“You shall appoint magistrates and officials for your tribes, in all the settlements that the Lord your God is giving you, and they shall govern the people with due justice.”
Many of us are routinely inundated, especially of late, with essay links, Facebook posts, tweets, and webinar advertisements focused on variations on the theme of justice: racial justice, environmental justice, economic justice, criminal justice reform, housing justice, reproductive justice and more. We are exhorted to advocate for issues that matter to us and to elect leaders who will work towards our ideal of a just society. Regardless of partisan persuasions, we each have an obligation, we are told, to invest ourselves in the perennial pursuit to achieve a more just world.
This week’s Torah portion, Shoftim, centers justice as a foundational precept for the Israelite nation, a platform that will carry them into peoplehood.

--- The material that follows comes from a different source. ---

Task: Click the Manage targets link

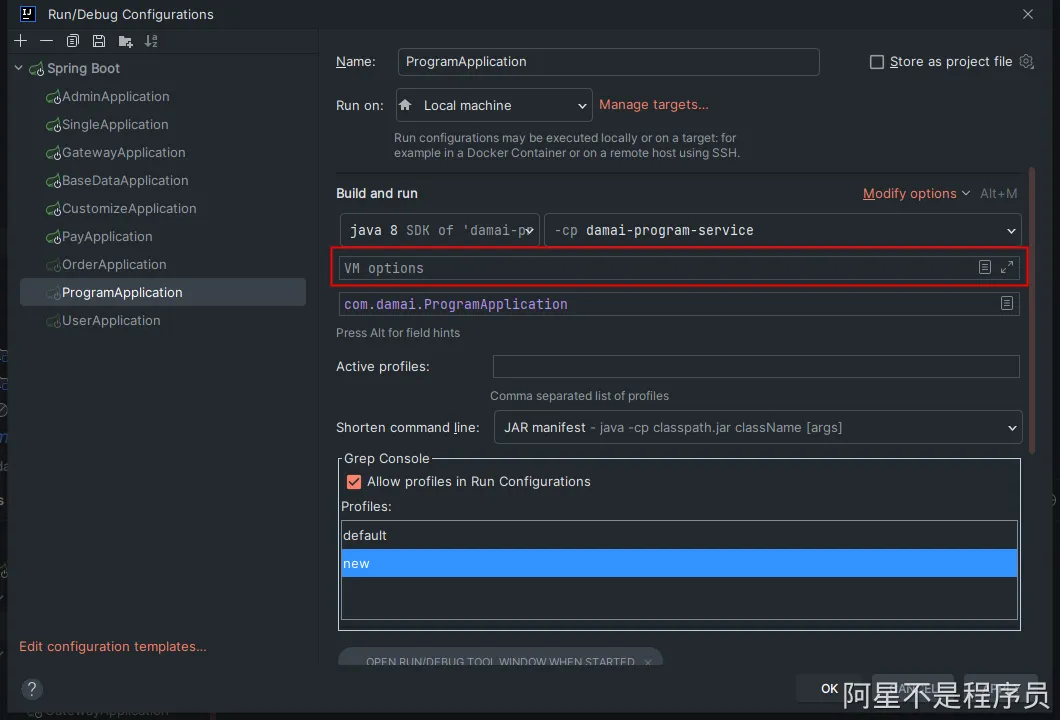Action: [653, 104]
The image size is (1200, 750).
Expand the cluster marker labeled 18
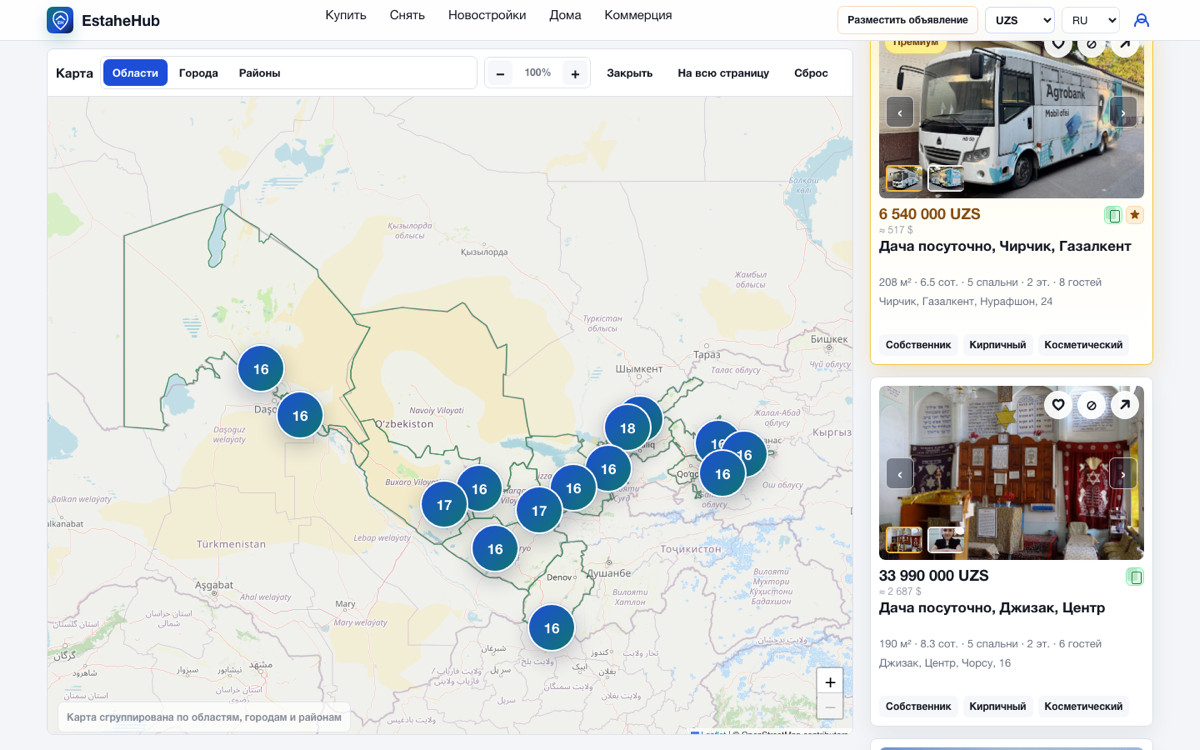tap(627, 428)
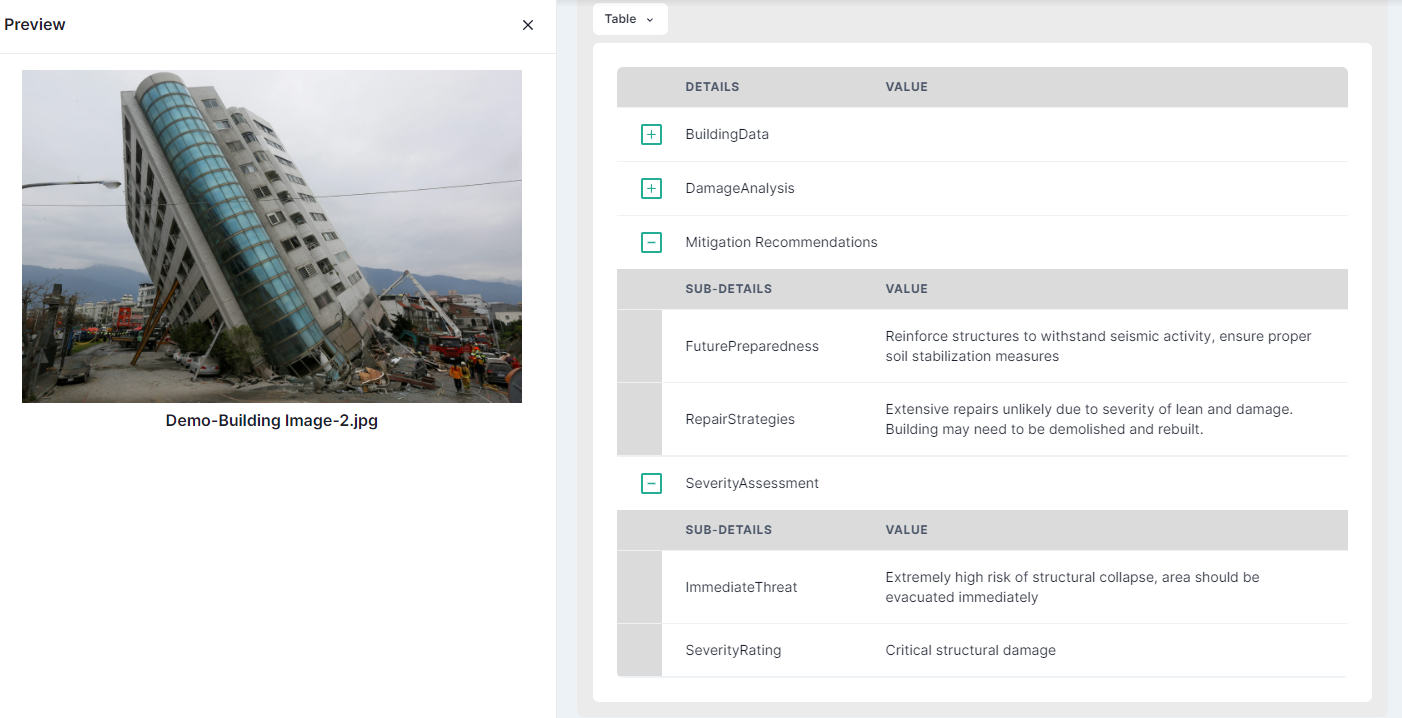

It includes directives on how justice is to be administered through the formation of a judicial system, recognizing that there is no one-size-fits-all approach to punishment. While some of the statements feel harsh and unyielding to a modern reader, such as “an eye for an eye, a tooth for a tooth,” a deeper understanding of the text is that in just societies, the punishment fits the crime. Justice happens when people are treated fairly within society’s systems and are given opportunities for growth and change.

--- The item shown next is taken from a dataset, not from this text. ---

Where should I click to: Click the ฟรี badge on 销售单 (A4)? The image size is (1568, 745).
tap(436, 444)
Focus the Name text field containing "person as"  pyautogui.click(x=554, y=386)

Justice does not happen on its own, but rather is realized through the combined effort of people who realize its importance. These past months have been a painful reminder that for too many, justice remains elusive and is seldom fully realized. This profound shortcoming in our nation is at the core of JCRC’s advocacy work in our region. Whether it is testifying before a local school board about educational equity, ensuring that Jewish students are treated fairly when they miss school for religious observances, or speaking with lawmakers about the dire need to protect tenants’ rights and prevent mass evictions, the JCRC is dedicated to ensuring that our elected officials are committed to governing with justice. As Moses’ brother Aaron knew, it is not merely enough to passively support the idea of justice: it must be vigorously pursued. And, even as it remains frustratingly beyond our grasp, we must chase it even harder. Doing so is both a Jewish ideal and a civic necessity.